◆ What this task involves
Print the line that contains "Mon compte (66, 2172)", then every line after it until the entries end, exactly as they read; do not include pictures.

*** Dataset content ***

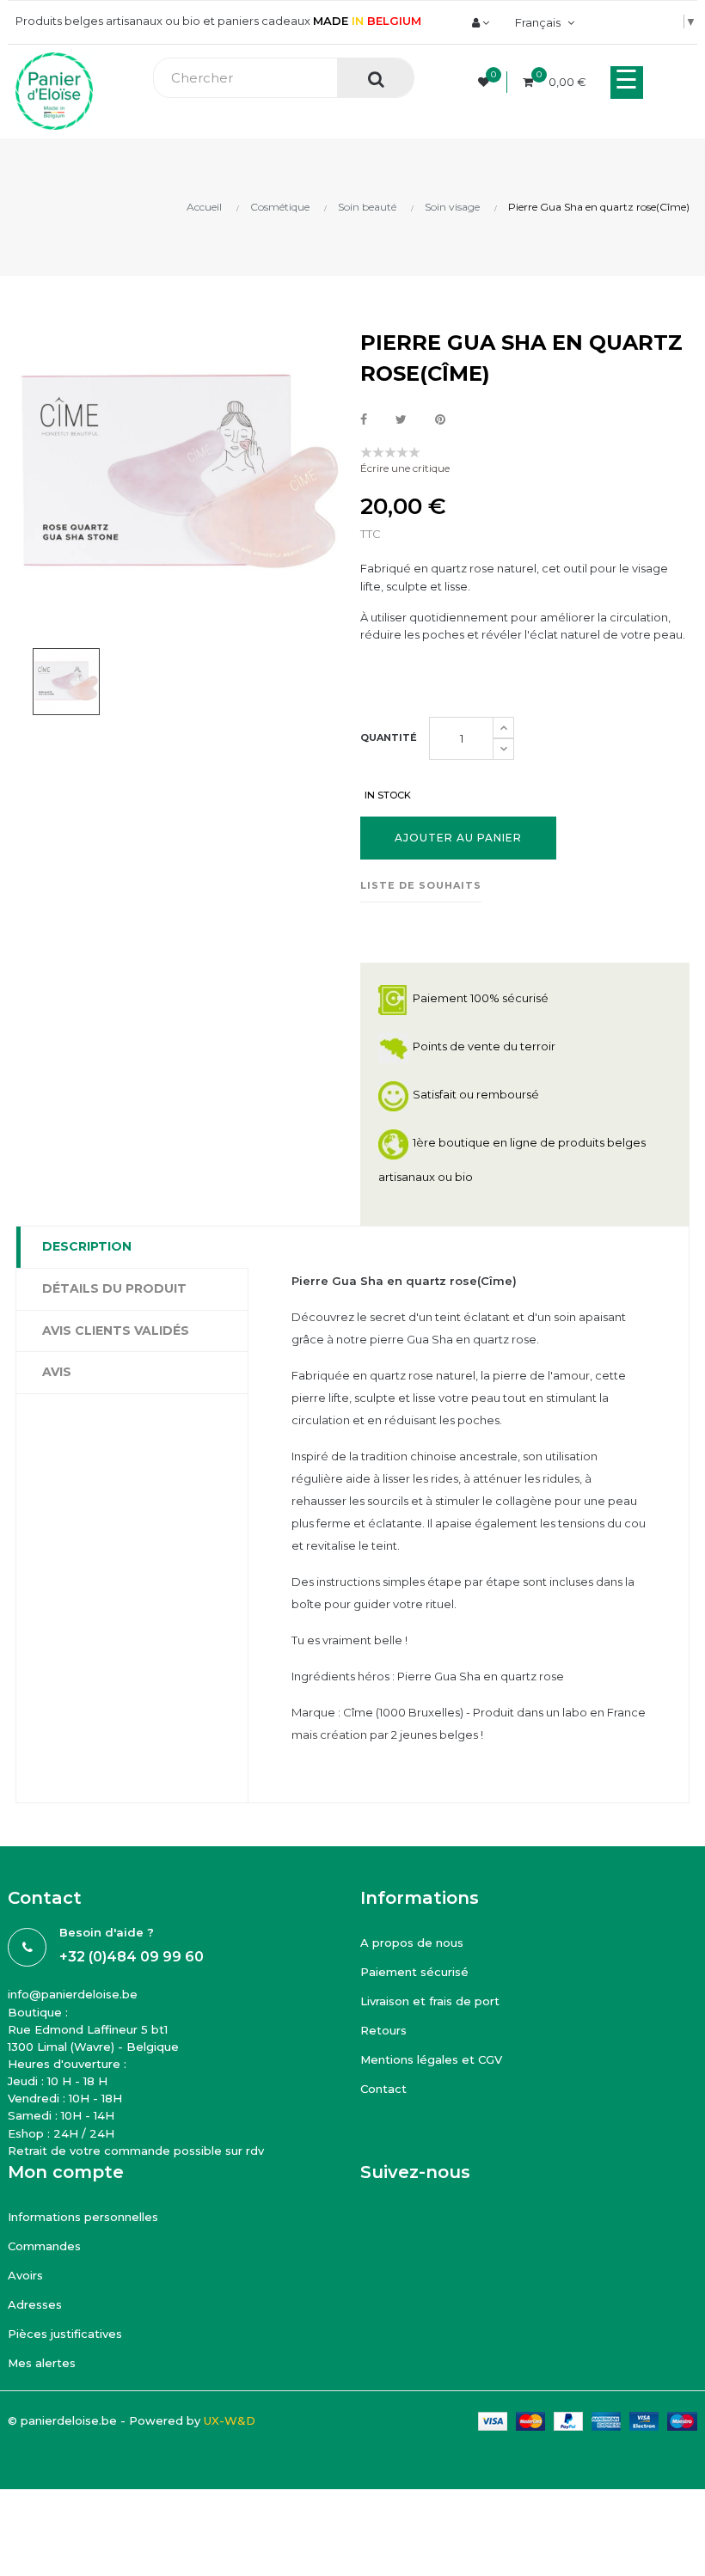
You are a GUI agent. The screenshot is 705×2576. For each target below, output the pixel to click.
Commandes (44, 2246)
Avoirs (25, 2275)
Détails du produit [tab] (114, 1288)
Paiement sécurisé (414, 1972)
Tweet (401, 420)
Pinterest (440, 420)
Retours (383, 2030)
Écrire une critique (405, 468)
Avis (56, 1372)
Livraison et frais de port (430, 2001)
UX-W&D (229, 2420)
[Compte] (480, 22)
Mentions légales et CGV (431, 2059)
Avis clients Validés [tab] (115, 1330)
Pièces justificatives (65, 2333)
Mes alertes (42, 2363)
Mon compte (66, 2172)
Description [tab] (87, 1246)
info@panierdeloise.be (73, 1994)
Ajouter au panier (458, 837)
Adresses (35, 2304)
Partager (363, 420)
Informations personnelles (83, 2217)
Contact (383, 2089)
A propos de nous (411, 1942)
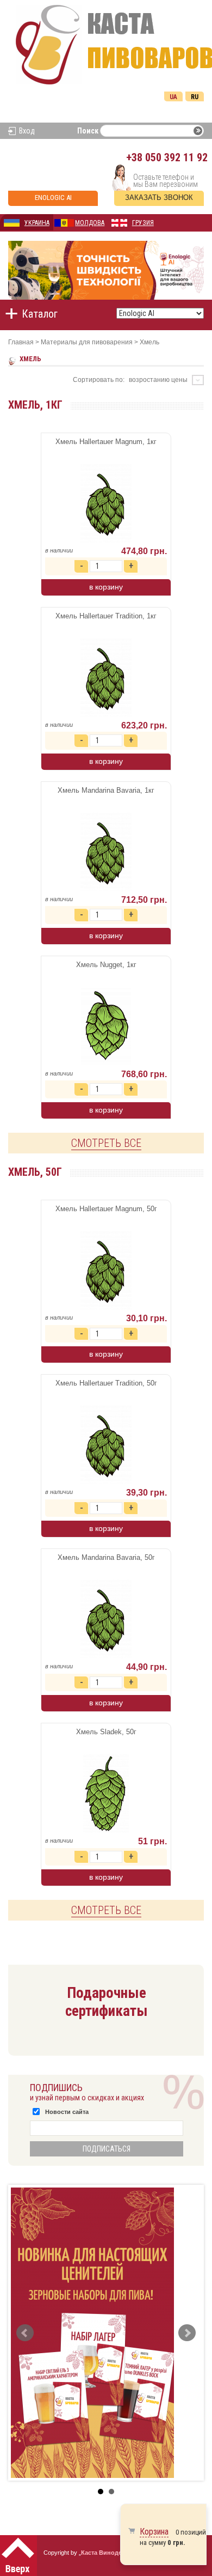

*** End of Dataset content ***

◆ Task result
Mon compte (66, 2172)
Description [tab] (87, 1246)
info@panierdeloise.be (73, 1994)
Ajouter au panier (458, 837)
Adresses (35, 2304)
Partager (363, 420)
Informations personnelles (83, 2217)
Contact (383, 2089)
A propos de nous (411, 1942)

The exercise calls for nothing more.